D’abord, les textes qu’il écrit avant 1903 et ceux qu’il écrit après 1915 n’ont pas le même ton. Avant 1903, Kanō Jigorō se concentre sur la description des éléments de sa méthode : le kata, le randori, le mondō, le kōgi, l’organisation du jūdō, l’importance du kangeikō etc. Ces textes plus « techniques » en quelque sorte ne seront pas absents de sa production prolifique des années 1915-1938 mais, entre 1915 et 1920, son souci semble être d’exhorter les pratiquants à transférer leur expérience du dōjō vers leur vie quotidienne et de leur faire admettre une définition du but du jūdō.

Ensuite, force est de constater que le jūdō lui échappe en partie. La diffusion du jūdō est alors organisée par les branches régionales de la Butoku-kai, qui, philosophiquement, est plus proche d’une forme de promotion des arts et de l’esprit guerriers d’autrefois que de la recherche d’un principe ou de la valorisation du travail sur soi-même. Certes, les professeurs qui y enseignent sont issus, pour la plupart, du Kōdōkan, mais ils ne jouissent pas d’une totale liberté d’enseignement.
* * * * * * * * *
OBJECTIF ÉNONCÉ 1:
Relevez chaque ligne des enregistrements qui contient le mot « icon », en respectant la casse.

ENREGISTREMENTS DE DONNÉES:
* * * * * * * * *
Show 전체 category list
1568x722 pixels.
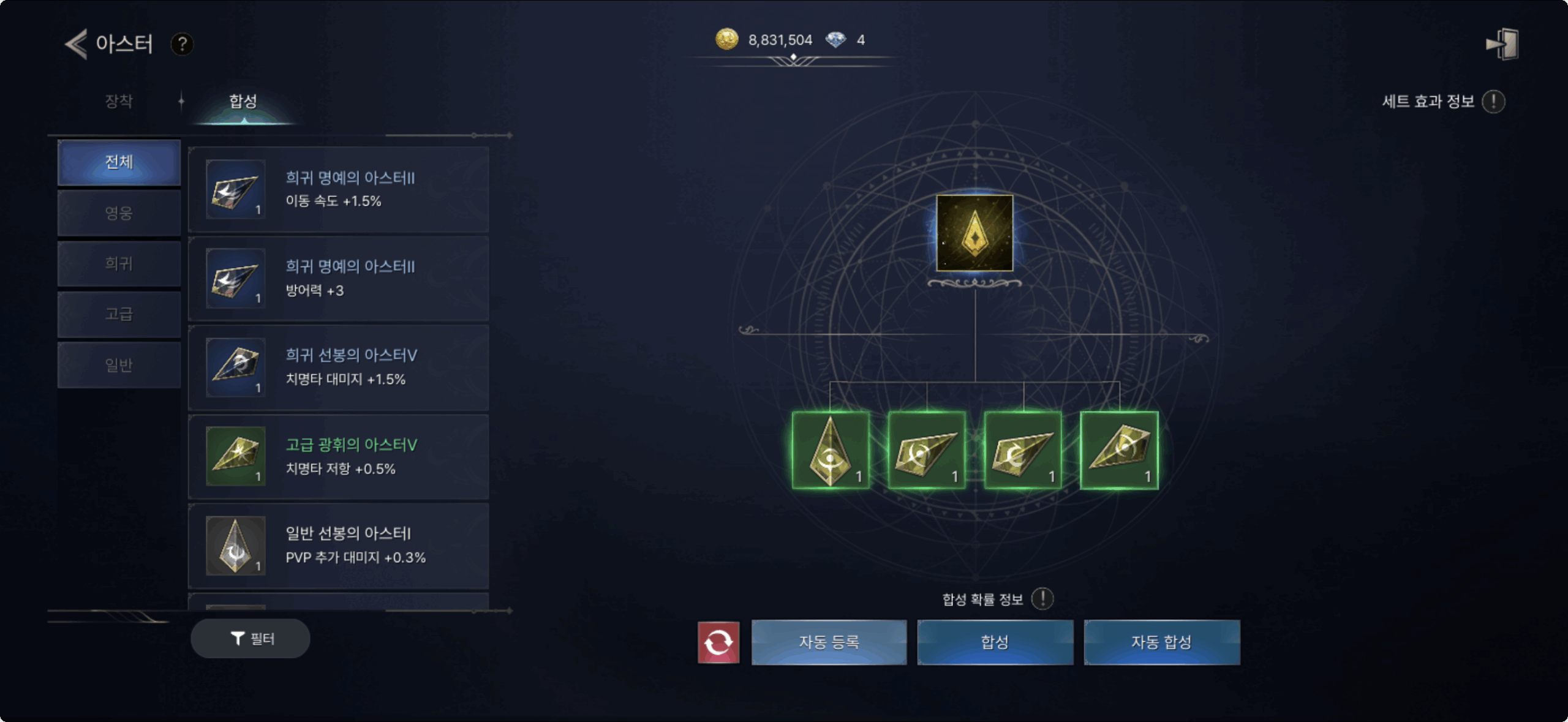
* * * * * * * * *
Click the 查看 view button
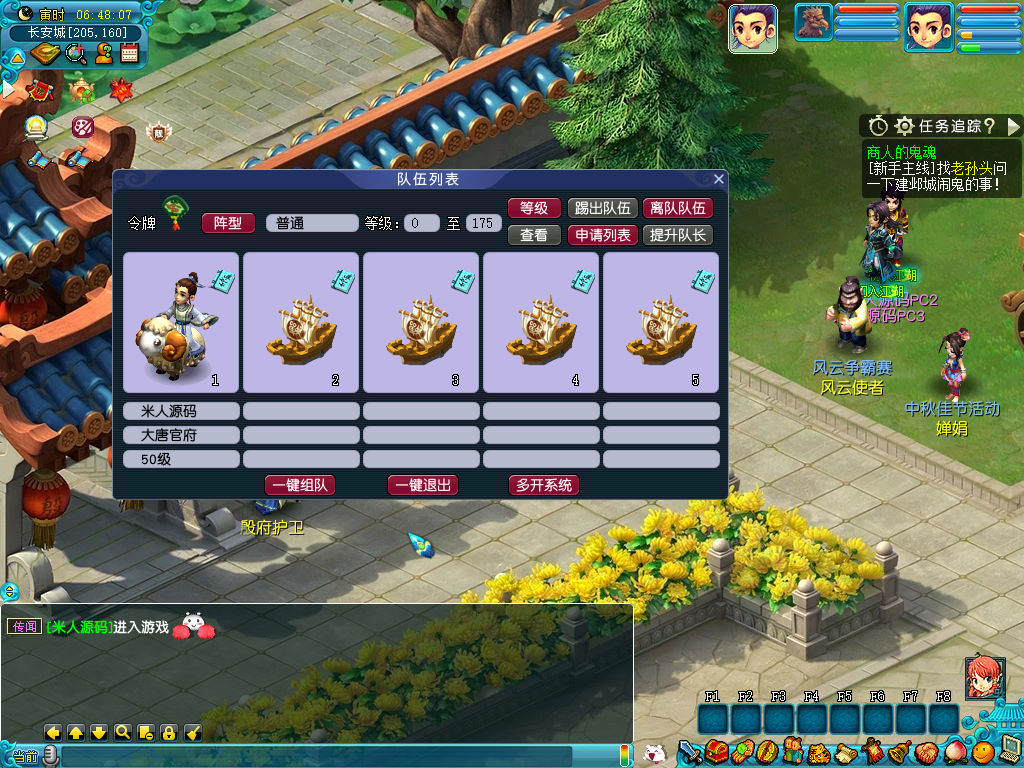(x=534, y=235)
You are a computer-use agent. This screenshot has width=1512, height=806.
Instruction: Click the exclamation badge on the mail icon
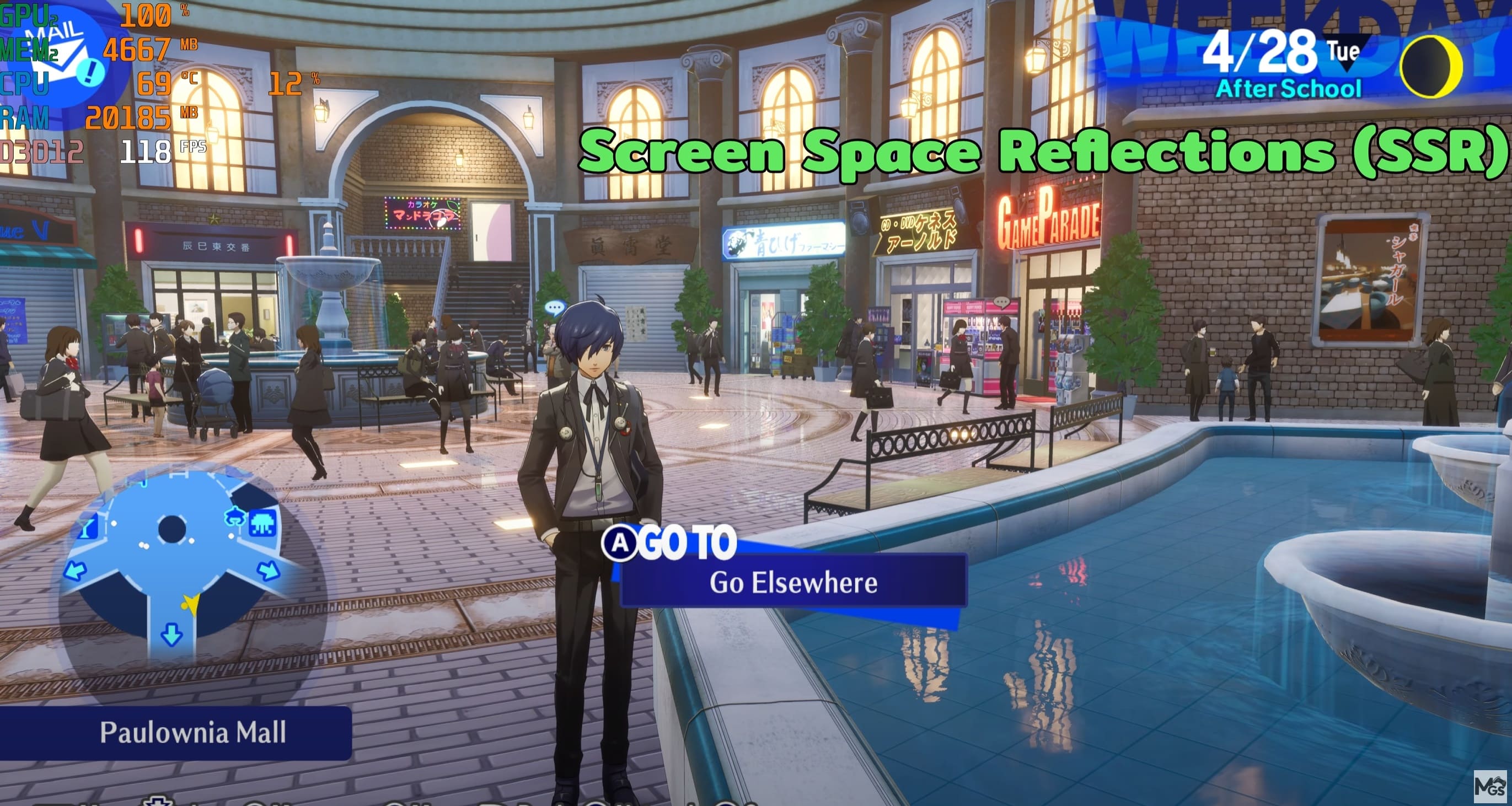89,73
* * * * * * * * *
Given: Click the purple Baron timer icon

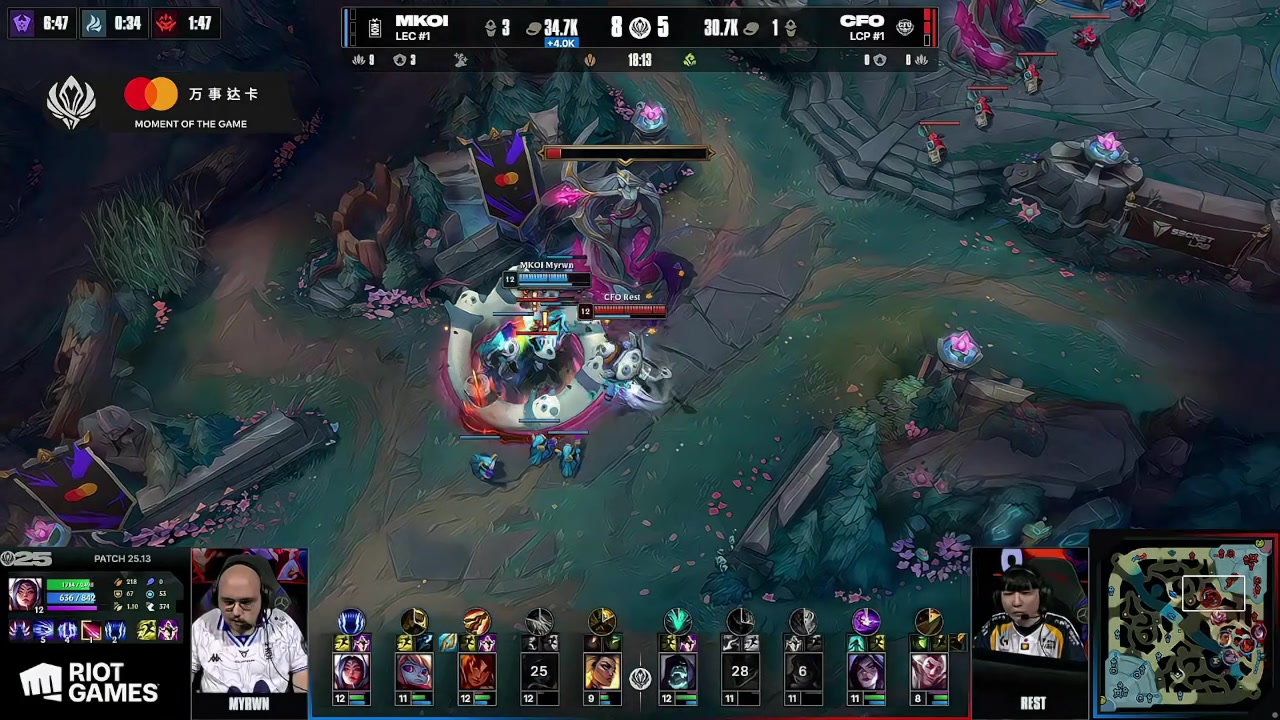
* * * * * * * * *
OBJECTIF ÉNONCÉ 2:
Reproduisez à l'identique le passage de l'extrait sur le jūdō de Kanō Jigorō, de « Ensuite, force est » à « totale liberté d’enseignement. ».

RÉPONSE RÉDIGÉE 1:
Instruction: Click the exclamation badge on the mail icon
Given: Click the purple Baron timer icon

RÉPONSE RÉDIGÉE 2:
Ensuite, force est de constater que le jūdō lui échappe en partie. La diffusion du jūdō est alors organisée par les branches régionales de la Butoku-kai, qui, philosophiquement, est plus proche d’une forme de promotion des arts et de l’esprit guerriers d’autrefois que de la recherche d’un principe ou de la valorisation du travail sur soi-même. Certes, les professeurs qui y enseignent sont issus, pour la plupart, du Kōdōkan, mais ils ne jouissent pas d’une totale liberté d’enseignement.